Raiders May Have Finally Found Maxx Crosby The Help He Needs

Can Kwity Paye become the dynamic edge rusher the Raiders need to strengthen their defense alongside Maxx Crosby?

For years, the Raiders have leaned on Maxx Crosby to carry the edge rush almost by himself. He’s been the constant threat, the player offenses had to circle on the game plan, and too often Las Vegas had no real second answer when Crosby didn’t wreck the afternoon on his own.

That’s why this offseason mattered. Under second-year general manager John Spytek, first-year head coach Klint Kubiak, and newly promoted defensive coordinator Rob Leonard, the Raiders finally made a real effort to change the shape of that room. They signed former Indianapolis Colts first-round pick Kwity Paye, drafted Auburn pass rusher Keyron Crawford, and brought back Malcolm Koonce, who was supposed to be the No. 2 edge rusher opposite Crosby in 2024 before a knee injury wiped out his season before it started.

Paye is the headliner of that group. Spytek gave him a three-year, $48 million deal, a move that strongly points to the sixth-year Michigan product starting Week 1 across from Crosby.

The production is there in a broad sense: Paye has 30.5 sacks in his career, including back-to-back seasons with eight or more in 2023 and 2024. But his fifth-year option season was a step backward, and he finished with just four sacks.

That’s the tension with Paye. The upside doesn’t jump off the page, but the floor is real.

He brings experience, he brings production, and he brings a skill set that could fit what Leonard wants to do. Las Vegas also has Crawford in the mix, and his twitch, bend, and move set make him an intriguing first-year rush specialist.

The Raiders appear ready to rotate their edge rushers opposite Crosby rather than lock into one answer.

Koonce adds another layer. He’s back on a one-year deal and will be trying to put together a productive 2026 season, whether that leads to a bigger payday in Las Vegas or somewhere else when free agency opens next March. In that setup, Paye stands out as the veteran presence with the most established résumé outside of Crosby.

He isn’t the most explosive rusher on the roster, and he doesn’t bring the widest pass-rush menu either. What he does have is a long arm, speed-to-power, and the kind of physical style that can still win against pass sets.
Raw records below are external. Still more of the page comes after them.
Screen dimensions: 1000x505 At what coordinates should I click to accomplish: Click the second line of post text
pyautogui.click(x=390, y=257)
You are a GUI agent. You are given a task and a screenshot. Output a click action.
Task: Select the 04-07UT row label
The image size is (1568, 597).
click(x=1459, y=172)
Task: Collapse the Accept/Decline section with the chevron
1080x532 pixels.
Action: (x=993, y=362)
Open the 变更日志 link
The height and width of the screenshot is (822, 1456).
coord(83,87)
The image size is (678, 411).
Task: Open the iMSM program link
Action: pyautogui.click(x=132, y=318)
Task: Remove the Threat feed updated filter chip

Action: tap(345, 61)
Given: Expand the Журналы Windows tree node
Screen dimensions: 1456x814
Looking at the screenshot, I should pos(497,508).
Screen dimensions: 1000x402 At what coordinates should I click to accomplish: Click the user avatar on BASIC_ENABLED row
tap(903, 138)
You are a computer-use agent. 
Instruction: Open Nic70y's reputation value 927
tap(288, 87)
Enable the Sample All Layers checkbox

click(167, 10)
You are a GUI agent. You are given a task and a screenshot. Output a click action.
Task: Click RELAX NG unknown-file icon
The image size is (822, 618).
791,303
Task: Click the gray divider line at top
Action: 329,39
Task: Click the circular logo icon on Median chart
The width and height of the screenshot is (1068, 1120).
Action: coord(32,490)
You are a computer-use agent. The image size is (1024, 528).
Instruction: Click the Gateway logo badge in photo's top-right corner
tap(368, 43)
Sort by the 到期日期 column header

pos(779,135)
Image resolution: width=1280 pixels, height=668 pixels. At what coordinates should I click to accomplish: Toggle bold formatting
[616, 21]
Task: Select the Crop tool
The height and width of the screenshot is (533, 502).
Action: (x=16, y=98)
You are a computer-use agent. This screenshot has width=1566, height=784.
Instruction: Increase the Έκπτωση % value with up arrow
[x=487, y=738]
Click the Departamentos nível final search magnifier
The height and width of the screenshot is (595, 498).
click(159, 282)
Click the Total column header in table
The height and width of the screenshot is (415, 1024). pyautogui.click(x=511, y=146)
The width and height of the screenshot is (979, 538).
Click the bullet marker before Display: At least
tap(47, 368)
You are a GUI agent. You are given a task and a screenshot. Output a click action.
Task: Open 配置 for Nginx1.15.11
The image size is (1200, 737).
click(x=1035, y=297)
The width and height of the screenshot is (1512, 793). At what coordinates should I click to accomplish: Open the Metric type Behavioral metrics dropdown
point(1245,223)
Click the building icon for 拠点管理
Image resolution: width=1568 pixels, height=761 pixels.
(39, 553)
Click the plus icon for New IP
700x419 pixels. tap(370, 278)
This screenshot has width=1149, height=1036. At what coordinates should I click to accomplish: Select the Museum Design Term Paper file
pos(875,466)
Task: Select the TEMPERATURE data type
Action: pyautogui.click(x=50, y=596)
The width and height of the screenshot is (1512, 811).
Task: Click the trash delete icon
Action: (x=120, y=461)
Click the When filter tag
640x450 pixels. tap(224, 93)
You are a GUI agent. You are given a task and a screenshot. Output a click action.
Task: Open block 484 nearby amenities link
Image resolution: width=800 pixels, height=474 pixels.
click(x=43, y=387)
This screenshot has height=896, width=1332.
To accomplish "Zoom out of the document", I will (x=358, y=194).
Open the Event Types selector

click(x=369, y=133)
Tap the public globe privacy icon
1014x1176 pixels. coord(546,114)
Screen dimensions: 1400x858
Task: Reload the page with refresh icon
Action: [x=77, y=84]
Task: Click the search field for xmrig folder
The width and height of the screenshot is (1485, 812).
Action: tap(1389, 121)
That’s the lane for him: use power, stay steady, and find a way back to the eight-sack level he reached before.

The Raiders and Leonard are hoping those traits show up more often in 2026, because they need Crosby to have help if this defense is going to look different across the board. There is some built-in flexibility if it doesn’t work out, with an out in 2028 that would save $15.7 million, or a restructure next year for $7.1 million.

That’s part of why Paye feels like one of the riskier signings on the roster. He may never become the 10-sack edge many expected when he came out of Michigan, and he doesn’t project as elite in any one area.

But he can still matter. If he plays to his strengths, he can help against the run and provide enough pressure to be useful as either a rotational piece or an average starter.

Could it work? Sure.

But it’s not hard to see why there’s skepticism. Even so, Paye is set up to be one of the most interesting players on the Raiders’ defense in 2026, for better or worse.